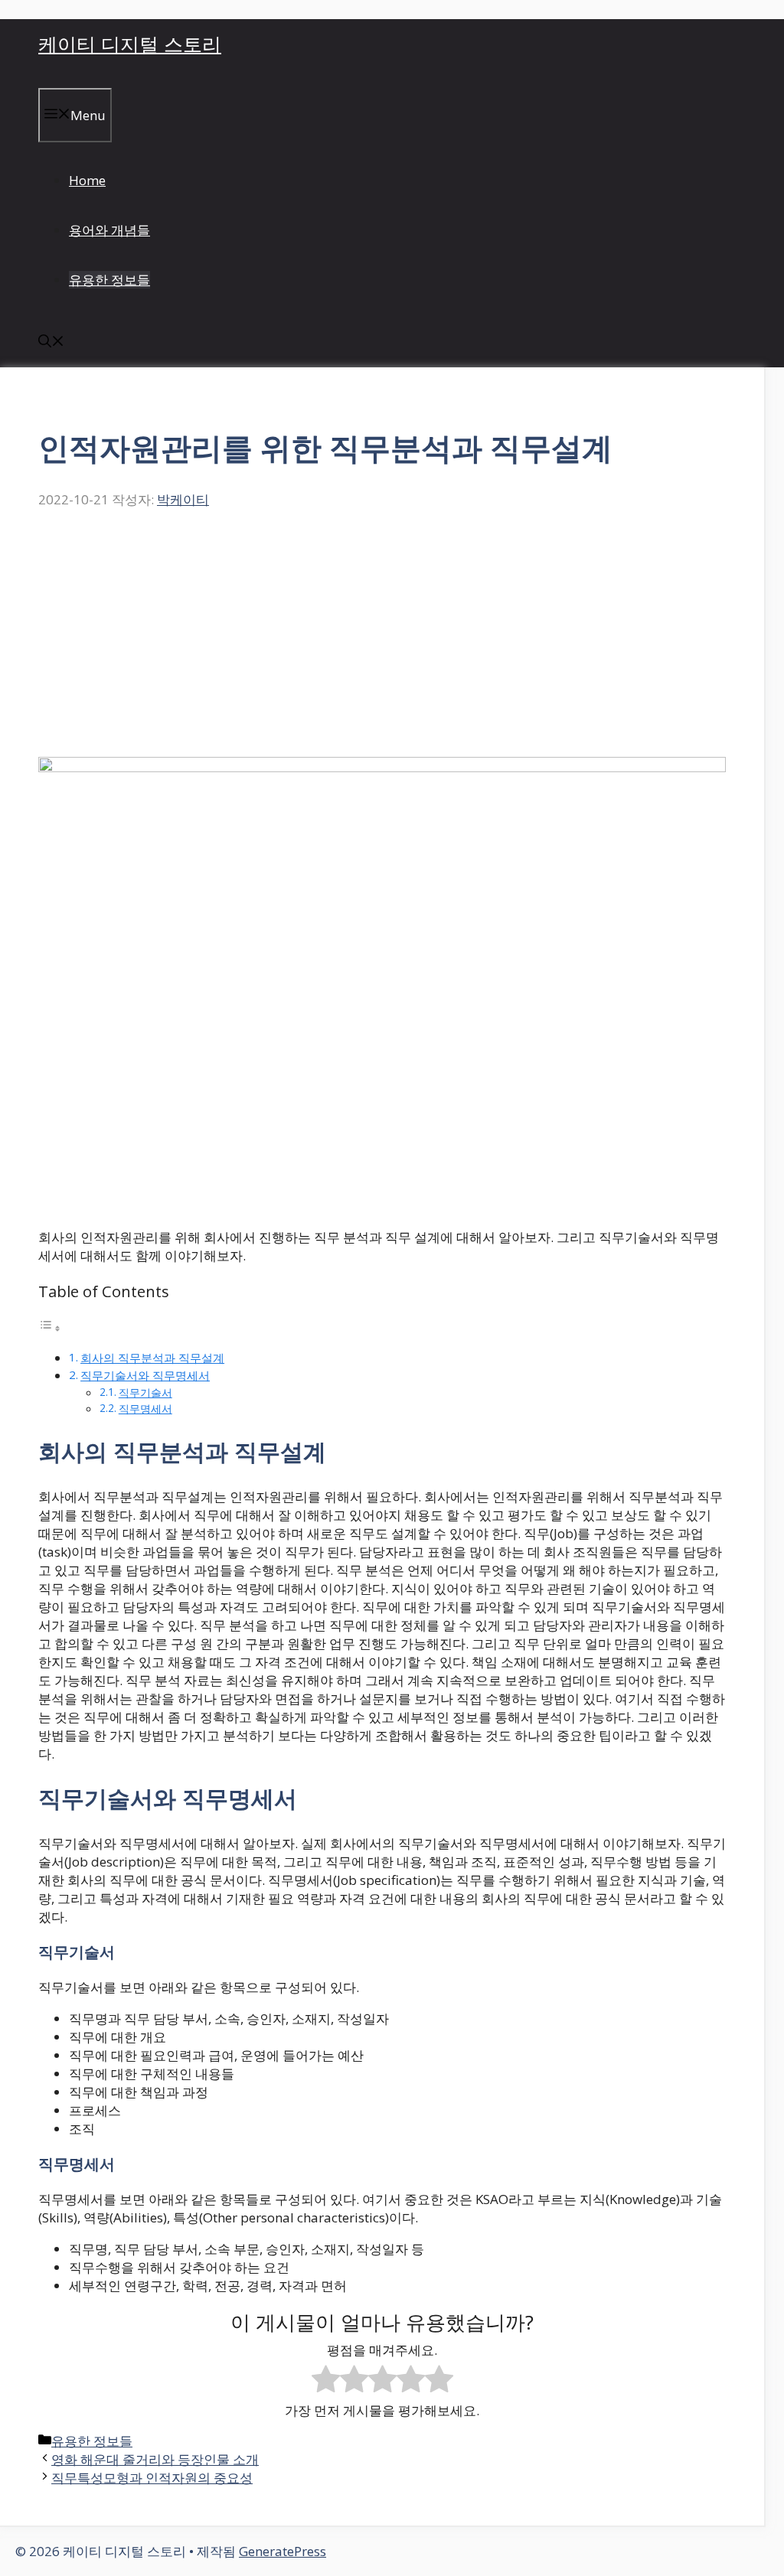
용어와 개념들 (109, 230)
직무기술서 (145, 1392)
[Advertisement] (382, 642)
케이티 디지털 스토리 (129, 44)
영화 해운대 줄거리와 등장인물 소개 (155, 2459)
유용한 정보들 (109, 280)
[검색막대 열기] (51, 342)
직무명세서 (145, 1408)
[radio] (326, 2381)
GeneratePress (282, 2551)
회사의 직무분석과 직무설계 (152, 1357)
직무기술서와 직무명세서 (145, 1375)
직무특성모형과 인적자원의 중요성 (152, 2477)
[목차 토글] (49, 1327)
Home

################

■ What you should do
Repeat all the rows above with "Home" swapped for "Start" and nothing else changed. Leave the picture out.

■ Exercise answer
용어와 개념들 (109, 230)
직무기술서 (145, 1392)
[Advertisement] (382, 642)
케이티 디지털 스토리 (129, 44)
영화 해운대 줄거리와 등장인물 소개 (155, 2459)
유용한 정보들 (109, 280)
[검색막대 열기] (51, 342)
직무명세서 (145, 1408)
[radio] (326, 2381)
GeneratePress (282, 2551)
회사의 직무분석과 직무설계 (152, 1357)
직무기술서와 직무명세서 (145, 1375)
직무특성모형과 인적자원의 중요성 (152, 2477)
[목차 토글] (49, 1327)
Start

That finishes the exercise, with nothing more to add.